ベンチマークテストを行った結果、事前に見積もった要求性能に対して、十二分に対応できる性能ができることが確認できました。
項目 | 要求性能 | 本番性能 |
---|---|---|
認証要求(Access-Request) | 135 | 1,143 |
アカウンティング要求(Accounting-Request) | 135 | 875 |
あわせて実現したこと
今回のリプレースにあわせて、新たに実現できたこととして、以下のようなものがあります。
- お客様のご解約後の自動接続解除
- リプレース以前は、お客様のご解約後でもインターネット接続は、お客様にて切断しない限り接続は継続
- リプレース後は、RFC3576のDisconnect Mesagesに対応し、自動的に切断
- サポート部門向けの管理ツール
- リプレース以前は、接続中の情報/過去の履歴/認証エラー等の検索機能が分散していて、使いづらいものでした
- リプレース後は、お客様毎に接続中の情報/過去の履歴/認証エラー等の情報を集中表示するようにしました
- 利用者特定
- 発信者情報開示請求や、abuse対応時など、利用者を特定する機能の整備を行いました
まとめ
ISPの重要なシステムの1つであるRADIUSを半分自社開発したことで、下記の知見を得ることができました。

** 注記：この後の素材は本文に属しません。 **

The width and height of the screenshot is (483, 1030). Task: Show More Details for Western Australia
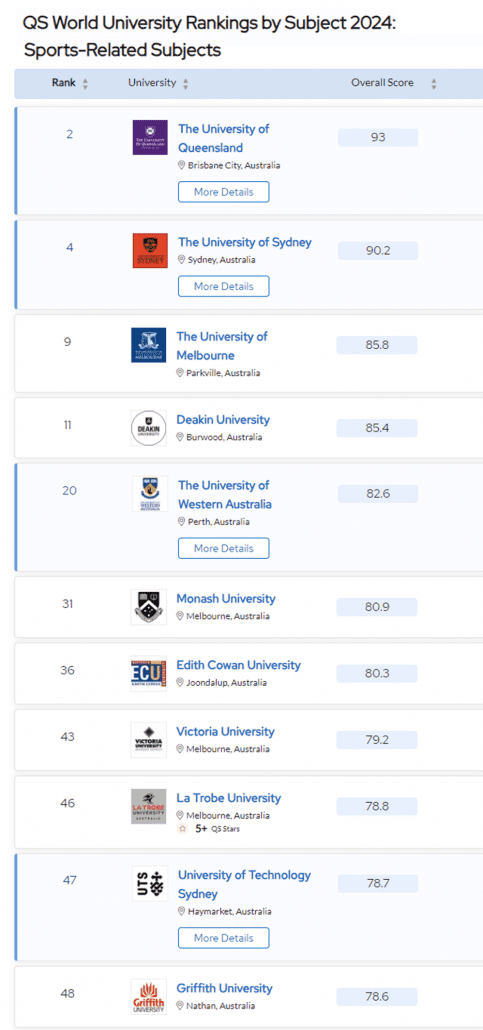pyautogui.click(x=223, y=549)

- FreeRADIUS + rlm_perlの組み合わせは自由度が高い
- FreeRADIUSはRADIUSプロトコルの終端のみで利用し、認証ロジックはPerlスクリプトに委譲可能
- どんなに複雑なサービス仕様でも、コード化さえできれば実現可能
- 接続履歴をデータベースに保存すると便利
- abuse対応時など、利用者特定も簡単
- 集計や分析などの2次利用も容易となり、障害傾向も早期に発見できるようになった
- サービス仕様はシンプルにしておくべき
- サービス仕様が複雑すぎたため、必要以上にコード化に苦労した
- また、仕様にあわせたテストパターンも膨大に
最後に、シナプスでは、今後もサービスの安定提供に向けて取り組んでまいりますので、今後ともシナプスとシナプス技術者ブログをよろしくお願いします。